→ What you should do:
Below are the entries to retype; reproduce each one exactly.

Pixel coordinate grounding data:
Content starts

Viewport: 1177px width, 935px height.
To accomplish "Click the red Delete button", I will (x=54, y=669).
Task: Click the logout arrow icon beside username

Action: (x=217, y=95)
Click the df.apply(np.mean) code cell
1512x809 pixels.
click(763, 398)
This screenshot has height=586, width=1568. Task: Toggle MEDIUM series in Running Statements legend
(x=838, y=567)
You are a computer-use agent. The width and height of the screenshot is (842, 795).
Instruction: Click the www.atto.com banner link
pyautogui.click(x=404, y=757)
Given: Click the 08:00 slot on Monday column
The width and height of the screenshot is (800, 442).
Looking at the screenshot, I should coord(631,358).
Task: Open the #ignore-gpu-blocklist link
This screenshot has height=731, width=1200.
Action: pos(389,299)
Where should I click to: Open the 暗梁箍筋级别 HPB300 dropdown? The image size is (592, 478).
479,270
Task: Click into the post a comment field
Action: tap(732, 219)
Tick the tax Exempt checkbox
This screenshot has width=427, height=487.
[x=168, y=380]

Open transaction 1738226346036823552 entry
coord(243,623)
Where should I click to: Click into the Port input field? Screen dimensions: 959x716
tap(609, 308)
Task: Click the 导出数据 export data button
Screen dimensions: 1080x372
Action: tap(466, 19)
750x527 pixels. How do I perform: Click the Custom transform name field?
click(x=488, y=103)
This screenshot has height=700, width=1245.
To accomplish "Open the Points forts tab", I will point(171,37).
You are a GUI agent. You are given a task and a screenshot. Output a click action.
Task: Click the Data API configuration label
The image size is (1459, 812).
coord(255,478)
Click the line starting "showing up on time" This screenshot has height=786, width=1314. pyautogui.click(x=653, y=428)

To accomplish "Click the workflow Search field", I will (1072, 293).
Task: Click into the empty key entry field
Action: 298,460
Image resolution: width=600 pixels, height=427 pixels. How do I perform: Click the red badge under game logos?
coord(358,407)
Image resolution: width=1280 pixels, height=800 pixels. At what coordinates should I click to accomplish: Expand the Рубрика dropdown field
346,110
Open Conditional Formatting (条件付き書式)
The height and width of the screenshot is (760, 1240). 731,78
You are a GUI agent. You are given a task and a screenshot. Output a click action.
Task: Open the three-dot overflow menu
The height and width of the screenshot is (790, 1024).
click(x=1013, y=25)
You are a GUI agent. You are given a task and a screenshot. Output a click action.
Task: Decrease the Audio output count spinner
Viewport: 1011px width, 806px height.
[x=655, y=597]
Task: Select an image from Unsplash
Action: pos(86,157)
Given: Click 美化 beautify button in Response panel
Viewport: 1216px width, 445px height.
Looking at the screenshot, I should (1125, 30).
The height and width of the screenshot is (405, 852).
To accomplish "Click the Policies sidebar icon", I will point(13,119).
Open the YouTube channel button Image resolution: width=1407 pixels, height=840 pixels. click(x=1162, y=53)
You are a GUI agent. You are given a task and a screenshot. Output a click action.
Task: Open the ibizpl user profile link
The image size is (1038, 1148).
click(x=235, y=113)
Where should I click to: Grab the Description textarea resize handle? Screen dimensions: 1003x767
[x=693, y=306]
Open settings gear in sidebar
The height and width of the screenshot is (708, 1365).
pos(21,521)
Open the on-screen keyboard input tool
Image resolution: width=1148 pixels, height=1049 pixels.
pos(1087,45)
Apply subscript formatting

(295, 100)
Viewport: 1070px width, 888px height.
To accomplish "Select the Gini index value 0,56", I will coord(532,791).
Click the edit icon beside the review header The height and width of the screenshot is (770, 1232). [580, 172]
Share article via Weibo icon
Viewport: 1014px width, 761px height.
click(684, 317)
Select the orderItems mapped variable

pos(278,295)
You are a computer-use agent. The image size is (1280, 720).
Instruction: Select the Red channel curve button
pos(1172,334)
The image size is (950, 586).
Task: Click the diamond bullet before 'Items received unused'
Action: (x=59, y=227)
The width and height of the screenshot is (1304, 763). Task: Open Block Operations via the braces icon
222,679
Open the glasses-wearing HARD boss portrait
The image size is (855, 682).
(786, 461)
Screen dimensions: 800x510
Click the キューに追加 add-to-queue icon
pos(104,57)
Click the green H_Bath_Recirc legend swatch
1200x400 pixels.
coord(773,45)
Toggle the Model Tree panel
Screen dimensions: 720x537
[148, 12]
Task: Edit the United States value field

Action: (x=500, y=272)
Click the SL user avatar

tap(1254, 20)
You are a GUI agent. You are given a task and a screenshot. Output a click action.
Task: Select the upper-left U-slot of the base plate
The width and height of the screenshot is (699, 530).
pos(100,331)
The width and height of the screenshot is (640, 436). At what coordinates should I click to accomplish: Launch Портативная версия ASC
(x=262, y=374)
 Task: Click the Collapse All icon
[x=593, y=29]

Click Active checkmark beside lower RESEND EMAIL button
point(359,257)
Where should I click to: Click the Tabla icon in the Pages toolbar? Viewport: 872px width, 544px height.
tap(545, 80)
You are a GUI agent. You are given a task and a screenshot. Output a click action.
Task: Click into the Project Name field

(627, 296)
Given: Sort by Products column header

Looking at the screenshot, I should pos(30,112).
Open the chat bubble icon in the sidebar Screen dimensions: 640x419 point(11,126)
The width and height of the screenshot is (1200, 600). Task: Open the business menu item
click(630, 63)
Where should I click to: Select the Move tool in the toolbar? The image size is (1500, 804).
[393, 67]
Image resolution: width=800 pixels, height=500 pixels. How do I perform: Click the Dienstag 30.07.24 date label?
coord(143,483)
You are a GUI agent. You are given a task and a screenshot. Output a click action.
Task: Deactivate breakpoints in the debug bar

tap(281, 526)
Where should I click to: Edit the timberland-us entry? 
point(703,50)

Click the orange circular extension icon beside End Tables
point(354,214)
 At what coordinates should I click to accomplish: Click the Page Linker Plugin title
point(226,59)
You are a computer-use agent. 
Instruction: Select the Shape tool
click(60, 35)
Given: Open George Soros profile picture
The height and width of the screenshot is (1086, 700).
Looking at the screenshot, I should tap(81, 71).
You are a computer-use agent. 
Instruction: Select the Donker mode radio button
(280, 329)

Content ends

→ The completed task:
Viewport: 1177px width, 935px height.
To accomplish "Click the red Delete button", I will (x=54, y=669).
Task: Click the logout arrow icon beside username

Action: (x=217, y=95)
Click the df.apply(np.mean) code cell
1512x809 pixels.
click(763, 398)
This screenshot has height=586, width=1568. Task: Toggle MEDIUM series in Running Statements legend
(x=838, y=567)
You are a computer-use agent. The width and height of the screenshot is (842, 795).
Instruction: Click the www.atto.com banner link
pyautogui.click(x=404, y=757)
Given: Click the 08:00 slot on Monday column
The width and height of the screenshot is (800, 442).
Looking at the screenshot, I should coord(631,358).
Task: Open the #ignore-gpu-blocklist link
This screenshot has height=731, width=1200.
Action: pos(389,299)
Where should I click to: Open the 暗梁箍筋级别 HPB300 dropdown? The image size is (592, 478).
479,270
Task: Click into the post a comment field
Action: tap(732, 219)
Tick the tax Exempt checkbox
This screenshot has width=427, height=487.
[x=168, y=380]

Open transaction 1738226346036823552 entry
coord(243,623)
Where should I click to: Click into the Port input field? Screen dimensions: 959x716
tap(609, 308)
Task: Click the 导出数据 export data button
Screen dimensions: 1080x372
Action: tap(466, 19)
750x527 pixels. How do I perform: Click the Custom transform name field?
click(x=488, y=103)
This screenshot has height=700, width=1245.
To accomplish "Open the Points forts tab", I will point(171,37).
You are a GUI agent. You are given a task and a screenshot. Output a click action.
Task: Click the Data API configuration label
The image size is (1459, 812).
coord(255,478)
Click the line starting "showing up on time" This screenshot has height=786, width=1314. pyautogui.click(x=653, y=428)

To accomplish "Click the workflow Search field", I will (1072, 293).
Task: Click into the empty key entry field
Action: 298,460
Image resolution: width=600 pixels, height=427 pixels. How do I perform: Click the red badge under game logos?
coord(358,407)
Image resolution: width=1280 pixels, height=800 pixels. At what coordinates should I click to accomplish: Expand the Рубрика dropdown field
346,110
Open Conditional Formatting (条件付き書式)
The height and width of the screenshot is (760, 1240). 731,78
You are a GUI agent. You are given a task and a screenshot. Output a click action.
Task: Open the three-dot overflow menu
The height and width of the screenshot is (790, 1024).
click(x=1013, y=25)
You are a GUI agent. You are given a task and a screenshot. Output a click action.
Task: Decrease the Audio output count spinner
Viewport: 1011px width, 806px height.
[x=655, y=597]
Task: Select an image from Unsplash
Action: pos(86,157)
Given: Click 美化 beautify button in Response panel
Viewport: 1216px width, 445px height.
Looking at the screenshot, I should (1125, 30).
The height and width of the screenshot is (405, 852).
To accomplish "Click the Policies sidebar icon", I will point(13,119).
Open the YouTube channel button Image resolution: width=1407 pixels, height=840 pixels. click(x=1162, y=53)
You are a GUI agent. You are given a task and a screenshot. Output a click action.
Task: Open the ibizpl user profile link
The image size is (1038, 1148).
click(x=235, y=113)
Where should I click to: Grab the Description textarea resize handle? Screen dimensions: 1003x767
[x=693, y=306]
Open settings gear in sidebar
The height and width of the screenshot is (708, 1365).
pos(21,521)
Open the on-screen keyboard input tool
Image resolution: width=1148 pixels, height=1049 pixels.
pos(1087,45)
Apply subscript formatting

(295, 100)
Viewport: 1070px width, 888px height.
To accomplish "Select the Gini index value 0,56", I will coord(532,791).
Click the edit icon beside the review header The height and width of the screenshot is (770, 1232). [580, 172]
Share article via Weibo icon
Viewport: 1014px width, 761px height.
click(684, 317)
Select the orderItems mapped variable

pos(278,295)
You are a computer-use agent. The image size is (1280, 720).
Instruction: Select the Red channel curve button
pos(1172,334)
The image size is (950, 586).
Task: Click the diamond bullet before 'Items received unused'
Action: (x=59, y=227)
The width and height of the screenshot is (1304, 763). Task: Open Block Operations via the braces icon
222,679
Open the glasses-wearing HARD boss portrait
The image size is (855, 682).
(786, 461)
Screen dimensions: 800x510
Click the キューに追加 add-to-queue icon
pos(104,57)
Click the green H_Bath_Recirc legend swatch
1200x400 pixels.
coord(773,45)
Toggle the Model Tree panel
Screen dimensions: 720x537
[148, 12]
Task: Edit the United States value field

Action: (x=500, y=272)
Click the SL user avatar

tap(1254, 20)
You are a GUI agent. You are given a task and a screenshot. Output a click action.
Task: Select the upper-left U-slot of the base plate
The width and height of the screenshot is (699, 530).
pos(100,331)
The width and height of the screenshot is (640, 436). At what coordinates should I click to accomplish: Launch Портативная версия ASC
(x=262, y=374)
 Task: Click the Collapse All icon
[x=593, y=29]

Click Active checkmark beside lower RESEND EMAIL button
point(359,257)
Where should I click to: Click the Tabla icon in the Pages toolbar? Viewport: 872px width, 544px height.
tap(545, 80)
You are a GUI agent. You are given a task and a screenshot. Output a click action.
Task: Click into the Project Name field

(627, 296)
Given: Sort by Products column header

Looking at the screenshot, I should pos(30,112).
Open the chat bubble icon in the sidebar Screen dimensions: 640x419 point(11,126)
The width and height of the screenshot is (1200, 600). Task: Open the business menu item
click(630, 63)
Where should I click to: Select the Move tool in the toolbar? The image size is (1500, 804).
[393, 67]
Image resolution: width=800 pixels, height=500 pixels. How do I perform: Click the Dienstag 30.07.24 date label?
coord(143,483)
You are a GUI agent. You are given a task and a screenshot. Output a click action.
Task: Deactivate breakpoints in the debug bar

tap(281, 526)
Where should I click to: Edit the timberland-us entry? 
point(703,50)

Click the orange circular extension icon beside End Tables
point(354,214)
 At what coordinates should I click to accomplish: Click the Page Linker Plugin title
point(226,59)
You are a computer-use agent. 
Instruction: Select the Shape tool
click(60, 35)
Given: Open George Soros profile picture
The height and width of the screenshot is (1086, 700).
Looking at the screenshot, I should tap(81, 71).
You are a computer-use agent. 
Instruction: Select the Donker mode radio button
(280, 329)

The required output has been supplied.